And the association of evil plots with Jewish money is as old as anti-Semitism itself.  So, there are people who do attack Soros from an anti-Semitic point of view (or who infuse their attacks on Soros with their anti-Semitism), just as there are people who attack Israel from anti-Semitic perspectives.

But that does not make all attacks, no matter how strong or vicious, to be anti-Semitic (whether against Soros or against Israel).

Attacks on Muslim bankers or politicians or clerics don’t automatically imply motives of Islamophobia (granted that associating Jewry with banking is a classic anti-Semitic trope just as associating Muslims with fanatic clerics is an Islamophobic trope).

Some who attack Soros are indeed anti-Semitic, just as there are some who attack Soros from a purely political or economic perspectives (he has been a champion of unbridled capitalism and he refrained from doing business in Israel during the time when he accused the country of socialist excesses).

There are rightwing writers in the U.S. who accuse Soros of being a self-hating Jewish person because his family used a Christian identity during the Nazi years in Hungary.  This charge is unfair because Soros was a boy at the time; stories that he assisted the Nazi regime can’t be taken seriously.

So reactionary forces in the West have attacked Soros for his Jewishness (or his being born Jewish) and for his alleged hostility to his religion of birth.

Meanwhile, however, liberals in the U.S. try to have it both ways. While they regularly went after Sheldon Adelson over his generous funding of the Republican Party, they don’t tolerate criticism of Soros as a chief funder of the Democratic Party.

Soros is a highly influential, multi-national political figure and there is nothing that says that he should be protected from criticism.  Wealthy billionaires are now sovereigns who answer to no one and face no accountability, not even from the press which they can influence or buy.

Splitting the World in Two

(Steve Bowbrick/Flickr, CC BY-NC-SA 2.0)

Open Society takes its name, as is widely known, from the famous book by Karl Popper, who taught the young Soros in London.  Popper was a reactionary and he split (like Soros) the world into two spheres (just like former President George W. Bush and Osama bin Laden): the open society and the closed society.

In interviews and his writings, Soros creates a rigid line of demarcation between the two societies.  The open society is where people are, ostensibly, inquisitive and critical and not subject to inculcation and domination. And the closed societies were typified in the writings of Popper by the Nazi and communist regimes.

The conflation of communism and Nazism has been a successful U.S. government (and Soros) propaganda project and has infused academic works, especially those writing on totalitarianism.

The “founding” totalitarianism conference at Harvard was partly a U.S. government project.  The word was reserved for governments that are not liked by Washington.

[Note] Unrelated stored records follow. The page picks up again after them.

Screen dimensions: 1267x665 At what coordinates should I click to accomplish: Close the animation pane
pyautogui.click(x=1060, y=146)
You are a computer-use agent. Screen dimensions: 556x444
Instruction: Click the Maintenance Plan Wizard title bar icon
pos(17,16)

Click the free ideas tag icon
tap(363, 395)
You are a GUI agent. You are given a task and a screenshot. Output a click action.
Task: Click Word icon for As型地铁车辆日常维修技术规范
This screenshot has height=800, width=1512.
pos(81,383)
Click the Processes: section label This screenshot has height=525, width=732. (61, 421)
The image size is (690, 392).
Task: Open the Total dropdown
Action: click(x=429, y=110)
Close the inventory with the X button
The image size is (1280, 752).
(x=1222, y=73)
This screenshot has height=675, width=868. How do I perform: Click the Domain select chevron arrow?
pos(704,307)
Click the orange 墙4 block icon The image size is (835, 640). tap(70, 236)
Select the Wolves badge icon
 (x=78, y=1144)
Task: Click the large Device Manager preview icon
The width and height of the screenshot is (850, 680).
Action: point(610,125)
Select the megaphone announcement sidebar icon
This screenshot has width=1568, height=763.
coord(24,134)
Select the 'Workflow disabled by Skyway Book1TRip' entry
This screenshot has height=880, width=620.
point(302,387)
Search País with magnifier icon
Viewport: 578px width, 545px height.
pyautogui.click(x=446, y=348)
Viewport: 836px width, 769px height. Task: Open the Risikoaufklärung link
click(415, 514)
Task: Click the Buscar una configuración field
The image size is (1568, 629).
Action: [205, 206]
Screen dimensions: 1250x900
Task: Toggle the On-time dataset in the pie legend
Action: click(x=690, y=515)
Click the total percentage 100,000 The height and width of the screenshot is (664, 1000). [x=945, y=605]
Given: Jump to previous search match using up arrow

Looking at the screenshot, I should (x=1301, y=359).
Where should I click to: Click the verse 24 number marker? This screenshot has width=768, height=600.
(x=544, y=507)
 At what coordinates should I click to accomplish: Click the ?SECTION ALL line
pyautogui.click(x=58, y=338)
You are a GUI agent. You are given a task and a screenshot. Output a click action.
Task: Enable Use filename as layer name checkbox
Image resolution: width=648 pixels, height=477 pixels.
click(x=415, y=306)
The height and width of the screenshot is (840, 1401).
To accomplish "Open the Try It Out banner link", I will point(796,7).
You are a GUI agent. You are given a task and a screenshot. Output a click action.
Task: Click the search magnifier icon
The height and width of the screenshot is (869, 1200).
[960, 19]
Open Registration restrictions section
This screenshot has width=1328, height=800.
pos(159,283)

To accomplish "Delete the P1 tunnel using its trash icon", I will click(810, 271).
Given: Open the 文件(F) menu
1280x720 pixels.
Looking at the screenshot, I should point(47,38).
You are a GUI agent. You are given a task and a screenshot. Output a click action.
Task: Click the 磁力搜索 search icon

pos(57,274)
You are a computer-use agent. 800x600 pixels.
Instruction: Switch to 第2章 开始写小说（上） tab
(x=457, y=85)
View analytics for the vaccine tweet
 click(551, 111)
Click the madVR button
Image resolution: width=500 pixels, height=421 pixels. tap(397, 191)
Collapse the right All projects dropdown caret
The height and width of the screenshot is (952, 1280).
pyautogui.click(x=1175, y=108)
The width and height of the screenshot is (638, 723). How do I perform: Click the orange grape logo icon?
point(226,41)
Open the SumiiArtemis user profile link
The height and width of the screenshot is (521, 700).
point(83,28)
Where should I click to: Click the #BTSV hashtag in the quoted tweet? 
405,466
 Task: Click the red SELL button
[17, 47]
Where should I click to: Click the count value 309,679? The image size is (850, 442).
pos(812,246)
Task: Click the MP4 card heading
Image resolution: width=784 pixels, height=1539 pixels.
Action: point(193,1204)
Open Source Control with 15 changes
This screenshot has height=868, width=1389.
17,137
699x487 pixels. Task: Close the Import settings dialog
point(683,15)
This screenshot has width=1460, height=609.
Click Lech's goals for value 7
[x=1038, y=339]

The apartheid regime of South Africa, for example, never fell into the category of totalitarian or even authoritarian (South Africa under apartheid was a non-secret ally of Western powers in the Cold War and in Western white supremacist policies in Africa and elsewhere).

Meanwhile, the notion that people in closed societies are neither inquisitive nor critical is belied by the very work by Soros and his allies in the U.S. government and the Vatican during the Cold War.

They supported and funded reactionary groups in communist countries because they defied their governments and were raising questions and opposing policies of the government.  (Naturally, neither Soros nor the Western powers supported groups or movements that criticized a communist government from a leftist perspective).

Karl Popper in the 1980s. (LSE library/Wikimedia Commons)

Popper warned against “unlimited tolerance,” so his open society can be closed to ward off dangerous ideas and movements.

This in itself can serve as a recipe for government repression, similar to the Western governmental repression of leftism.

And who decides who are the intolerant among us?  Soros has not spoken against that in his writings or lectures.

People in developing countries have been increasingly criticizing the expanding role of media and civic groups funded by Soros’ foundation.  Imagine if a Chinese billionaire were to launch a campaign of funding groups and media in Western societies?  It is doubtful that Western governments would not crack down on that funding.

But when governments in developing countries consider restrictions on such blatantly political funding, Western governments and media decry any interference in the funding. They insist it be left unrestricted.

(Of course, Soros is far more likely to be active in countries that are not under direct U.S. domination: there is more Soros funding in Lebanon and Tunisia, for example, and none in the Gulf, perhaps because Gulf countries achieved the ideal of “open societies” that Soros strives for.)

Some Arab groups and media with Open Society Foundations funding have resorted to a new tactic in defending Soros from Arab critics. They say (as Daraj media has said) that he can’t be accused of having a Zionist agenda because he is criticized inside Israel itself.  However, that does not disprove Soros’ Zionist agenda, since such criticisms of him are part of the internal polemics among Israeli political parties, all of which are Zionist.

Soros has supported the “left” in Israel where the left is more like the center in other countries and is often blind to Israeli racism and injustices toward Palestinians.  Israeli Prime Minister Benjamin Netanyahu, in his last book, strongly attacked former U.S. President Barack Obama, but that does not make Obama anti-Zionist.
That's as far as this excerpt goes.